* [Study material]:
------------------------------------
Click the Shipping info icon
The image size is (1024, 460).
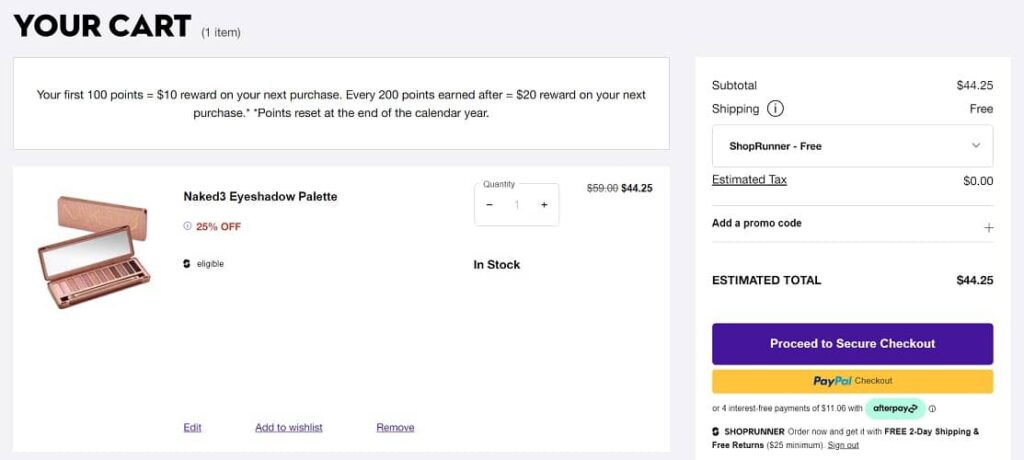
------------------------------------
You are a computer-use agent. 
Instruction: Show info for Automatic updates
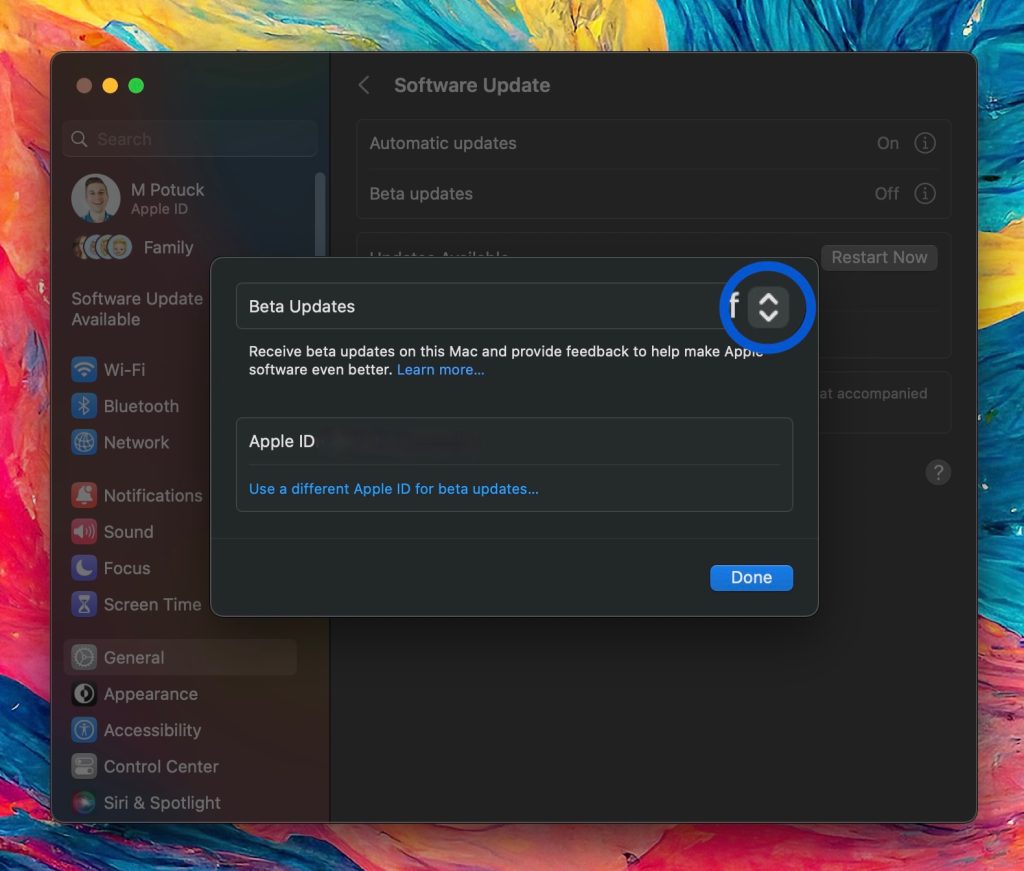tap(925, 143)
------------------------------------
* [Problem requirements]:
Starting at the line above that contains "Click the Shipping info icon", repeat each line exactly up to and including the line that contains "The image size is (1024, 460).", and stop there.

* [Problem solution]:
Click the Shipping info icon
The image size is (1024, 460).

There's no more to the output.